+++ PAGE EXTRACT

The band toured the album in January 2005, with a tour entitled Dynamite!. The entire album was performed during these concerts (thought the song "Crawl" was performed in a medley with Sheena's song "Σ" from her 2000 single "Gips"). At the Dai Ikkai Ringohan Taikai: Adults Only fan-club concerts in December 2005, the band performed the songs "Jusui Negai", "Crawl" and "Sōnan", however their performances were not featured on the DVD release of the concert.

After guitarist Mikio Hirama and pianist H Zetto M left the band in 2005 and were replaced by Ukigumo and Ichiyo Izawa respectively, the band released their second album Adult (2006). The album was first toured the album with the Domestic! Virgin Line concerts in February 2006, where the songs "Bokoku Jocho", "Service", and "Yume no Ato" were performed. The band's national tour for Adult, Domestic! Just Can't Help It. in April and May 2006, featured the songs "Genjitsu ni Oite" (in a medley with "Kao"), "Genjitsu ni Oite", "Jusui Negai", "Service" and "Gunjō Biyori". At the Tokyo Jihen organised Society of the Citizens event on July 2, the band performed "Service" and "Omatsuri Sawagi", and at their appearance at Countdown Japan in December 2006, they performed "Yume no Ato" and "Ringo no Uta" a final time.

Since 2007, only three songs on the album were performed by the band. "Gunjō Biyori" was performed for three tours, Spa & Treatment (2007), Discovery (2011) and Bon Voyage (2012). "Sōnan" was performed at the band's Ultra C (2010) tour, and "Omatsuri Sawagi" at Bon Voyage.

++++++

- _PROBLEMS TO SOLVE_
1) Translate this sentence from the passage on the band's concert history into Spanish: "Since 2007, only three songs on the album were performed by the band."
2) Carry on the passage on the band's concert history, picking up after its final sentence.
The listing that comes next is from a separate source and has no connection to the passage on the band's concert history.

+++ DATA SECTION

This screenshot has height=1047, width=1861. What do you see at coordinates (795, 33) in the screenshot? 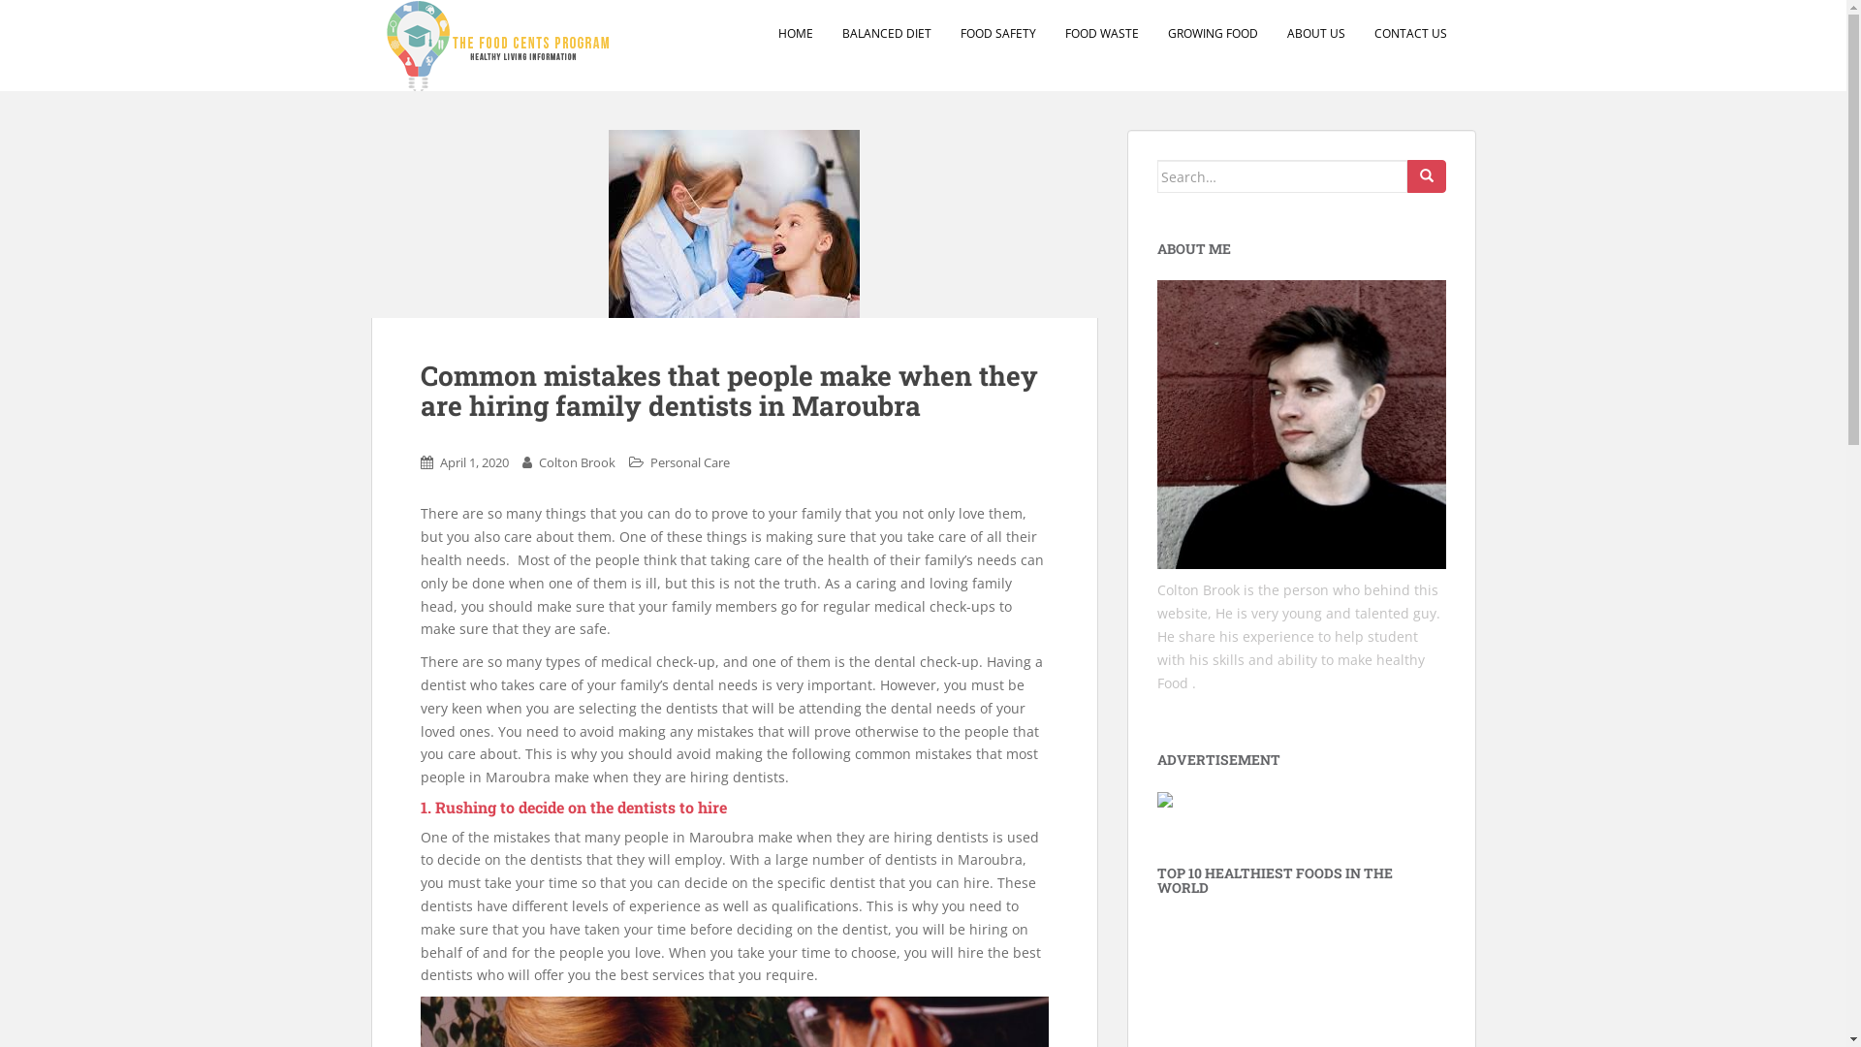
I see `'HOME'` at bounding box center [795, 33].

++++++

- _THE REPLIES_
1) Desde 2007, la banda interpretó solo tres canciones del álbum.

2)
===Ringo Sheena self-covers===

At Sheena's Dai Ikkai Ringohan Taikai: Adults Only events in November 2005, Sheena performed "Omatsuri Sawagi" in collaboration with folk musician Kiyoshi Hasegawa and his granddaughter Maki. For Sheena's soundtrack album Heisei Fūzoku (2007) to the film Sakuran, she included a re-arranged version of the song "Yume no Ato". She performed the song at her 10th anniversary Ringo-haku '08 concerts at Saitama Super Arena in November 2008, along with "Omatsuri Sawagi".

For Sheena's self-cover album Gyakuyunyū: Kōwankyoku (2014), Sheena promoted with the release with a short tour, Chotto Shita Recohatsu in May and June 2014. At the tour, she performed the songs "Bokoku Jōcho" and "Sōnan".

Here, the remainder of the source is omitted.